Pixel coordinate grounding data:
------------------------------------------------------------------------

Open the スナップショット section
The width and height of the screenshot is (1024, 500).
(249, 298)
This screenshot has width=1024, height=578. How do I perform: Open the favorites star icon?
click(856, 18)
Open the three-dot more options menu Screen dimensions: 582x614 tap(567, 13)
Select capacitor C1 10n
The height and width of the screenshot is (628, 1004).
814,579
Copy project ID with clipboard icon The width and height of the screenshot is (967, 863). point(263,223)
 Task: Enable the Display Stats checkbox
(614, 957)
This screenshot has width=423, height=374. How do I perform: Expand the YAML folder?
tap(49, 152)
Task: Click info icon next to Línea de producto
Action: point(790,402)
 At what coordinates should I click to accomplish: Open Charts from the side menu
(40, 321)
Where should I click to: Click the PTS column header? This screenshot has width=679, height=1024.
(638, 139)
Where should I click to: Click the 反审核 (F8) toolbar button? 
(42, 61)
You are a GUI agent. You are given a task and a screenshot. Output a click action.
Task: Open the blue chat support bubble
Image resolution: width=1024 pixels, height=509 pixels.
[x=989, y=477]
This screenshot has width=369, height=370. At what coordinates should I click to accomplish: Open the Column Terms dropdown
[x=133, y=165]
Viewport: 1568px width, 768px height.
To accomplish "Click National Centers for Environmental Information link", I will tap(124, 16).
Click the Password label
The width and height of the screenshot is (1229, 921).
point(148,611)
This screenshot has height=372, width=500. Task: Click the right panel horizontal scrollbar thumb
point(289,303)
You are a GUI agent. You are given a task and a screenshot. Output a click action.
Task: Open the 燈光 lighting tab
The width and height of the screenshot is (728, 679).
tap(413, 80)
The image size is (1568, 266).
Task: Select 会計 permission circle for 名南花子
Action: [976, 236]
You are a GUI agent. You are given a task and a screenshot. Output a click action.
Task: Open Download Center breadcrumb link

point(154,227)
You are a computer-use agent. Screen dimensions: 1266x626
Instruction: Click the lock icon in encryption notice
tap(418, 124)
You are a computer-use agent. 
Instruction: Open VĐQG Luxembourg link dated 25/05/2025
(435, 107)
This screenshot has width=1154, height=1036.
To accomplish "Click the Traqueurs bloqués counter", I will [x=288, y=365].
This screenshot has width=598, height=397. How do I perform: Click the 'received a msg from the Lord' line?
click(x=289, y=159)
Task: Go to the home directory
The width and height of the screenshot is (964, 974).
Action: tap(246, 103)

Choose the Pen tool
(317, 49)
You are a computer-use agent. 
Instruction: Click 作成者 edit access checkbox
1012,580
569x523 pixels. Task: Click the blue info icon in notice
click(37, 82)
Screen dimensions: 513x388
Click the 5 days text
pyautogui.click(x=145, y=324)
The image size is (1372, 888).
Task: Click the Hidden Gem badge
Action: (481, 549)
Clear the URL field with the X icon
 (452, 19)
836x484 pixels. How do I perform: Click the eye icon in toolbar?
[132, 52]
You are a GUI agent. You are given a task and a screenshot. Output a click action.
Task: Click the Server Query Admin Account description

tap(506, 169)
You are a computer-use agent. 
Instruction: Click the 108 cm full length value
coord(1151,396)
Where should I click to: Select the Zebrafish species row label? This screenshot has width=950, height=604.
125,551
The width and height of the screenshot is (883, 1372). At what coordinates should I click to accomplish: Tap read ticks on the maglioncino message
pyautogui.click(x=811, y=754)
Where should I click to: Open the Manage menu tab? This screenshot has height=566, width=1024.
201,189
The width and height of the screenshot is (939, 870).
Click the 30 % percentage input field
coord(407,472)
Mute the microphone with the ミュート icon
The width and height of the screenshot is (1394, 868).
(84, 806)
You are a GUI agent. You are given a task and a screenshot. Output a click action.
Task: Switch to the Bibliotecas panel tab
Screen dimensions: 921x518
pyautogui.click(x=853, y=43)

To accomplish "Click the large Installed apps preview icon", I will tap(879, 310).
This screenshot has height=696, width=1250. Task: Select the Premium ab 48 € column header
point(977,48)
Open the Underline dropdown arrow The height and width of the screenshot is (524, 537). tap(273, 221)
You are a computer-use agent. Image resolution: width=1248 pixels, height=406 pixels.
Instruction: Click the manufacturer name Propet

------------------------------------------------------------------------

▶ The task
All the entries above must be repeated exactly as they were given.

▶ Response to this task
Open the スナップショット section
The width and height of the screenshot is (1024, 500).
(249, 298)
This screenshot has width=1024, height=578. How do I perform: Open the favorites star icon?
click(856, 18)
Open the three-dot more options menu Screen dimensions: 582x614 tap(567, 13)
Select capacitor C1 10n
The height and width of the screenshot is (628, 1004).
814,579
Copy project ID with clipboard icon The width and height of the screenshot is (967, 863). point(263,223)
 Task: Enable the Display Stats checkbox
(614, 957)
This screenshot has width=423, height=374. How do I perform: Expand the YAML folder?
tap(49, 152)
Task: Click info icon next to Línea de producto
Action: point(790,402)
 At what coordinates should I click to accomplish: Open Charts from the side menu
(40, 321)
Where should I click to: Click the PTS column header? This screenshot has width=679, height=1024.
(638, 139)
Where should I click to: Click the 反审核 (F8) toolbar button? 
(42, 61)
You are a GUI agent. You are given a task and a screenshot. Output a click action.
Task: Open the blue chat support bubble
Image resolution: width=1024 pixels, height=509 pixels.
[x=989, y=477]
This screenshot has width=369, height=370. At what coordinates should I click to accomplish: Open the Column Terms dropdown
[x=133, y=165]
Viewport: 1568px width, 768px height.
To accomplish "Click National Centers for Environmental Information link", I will tap(124, 16).
Click the Password label
The width and height of the screenshot is (1229, 921).
point(148,611)
This screenshot has height=372, width=500. Task: Click the right panel horizontal scrollbar thumb
point(289,303)
You are a GUI agent. You are given a task and a screenshot. Output a click action.
Task: Open the 燈光 lighting tab
The width and height of the screenshot is (728, 679).
tap(413, 80)
The image size is (1568, 266).
Task: Select 会計 permission circle for 名南花子
Action: [976, 236]
You are a GUI agent. You are given a task and a screenshot. Output a click action.
Task: Open Download Center breadcrumb link

point(154,227)
You are a computer-use agent. Screen dimensions: 1266x626
Instruction: Click the lock icon in encryption notice
tap(418, 124)
You are a computer-use agent. 
Instruction: Open VĐQG Luxembourg link dated 25/05/2025
(435, 107)
This screenshot has width=1154, height=1036.
To accomplish "Click the Traqueurs bloqués counter", I will [x=288, y=365].
This screenshot has width=598, height=397. How do I perform: Click the 'received a msg from the Lord' line?
click(x=289, y=159)
Task: Go to the home directory
The width and height of the screenshot is (964, 974).
Action: tap(246, 103)

Choose the Pen tool
(317, 49)
You are a computer-use agent. 
Instruction: Click 作成者 edit access checkbox
1012,580
569x523 pixels. Task: Click the blue info icon in notice
click(37, 82)
Screen dimensions: 513x388
Click the 5 days text
pyautogui.click(x=145, y=324)
The image size is (1372, 888).
Task: Click the Hidden Gem badge
Action: (481, 549)
Clear the URL field with the X icon
 (452, 19)
836x484 pixels. How do I perform: Click the eye icon in toolbar?
[132, 52]
You are a GUI agent. You are given a task and a screenshot. Output a click action.
Task: Click the Server Query Admin Account description

tap(506, 169)
You are a computer-use agent. 
Instruction: Click the 108 cm full length value
coord(1151,396)
Where should I click to: Select the Zebrafish species row label? This screenshot has width=950, height=604.
125,551
The width and height of the screenshot is (883, 1372). At what coordinates should I click to accomplish: Tap read ticks on the maglioncino message
pyautogui.click(x=811, y=754)
Where should I click to: Open the Manage menu tab? This screenshot has height=566, width=1024.
201,189
The width and height of the screenshot is (939, 870).
Click the 30 % percentage input field
coord(407,472)
Mute the microphone with the ミュート icon
The width and height of the screenshot is (1394, 868).
(84, 806)
You are a GUI agent. You are given a task and a screenshot. Output a click action.
Task: Switch to the Bibliotecas panel tab
Screen dimensions: 921x518
pyautogui.click(x=853, y=43)

To accomplish "Click the large Installed apps preview icon", I will tap(879, 310).
This screenshot has height=696, width=1250. Task: Select the Premium ab 48 € column header
point(977,48)
Open the Underline dropdown arrow The height and width of the screenshot is (524, 537). tap(273, 221)
You are a computer-use agent. Image resolution: width=1248 pixels, height=406 pixels.
Instruction: Click the manufacturer name Propet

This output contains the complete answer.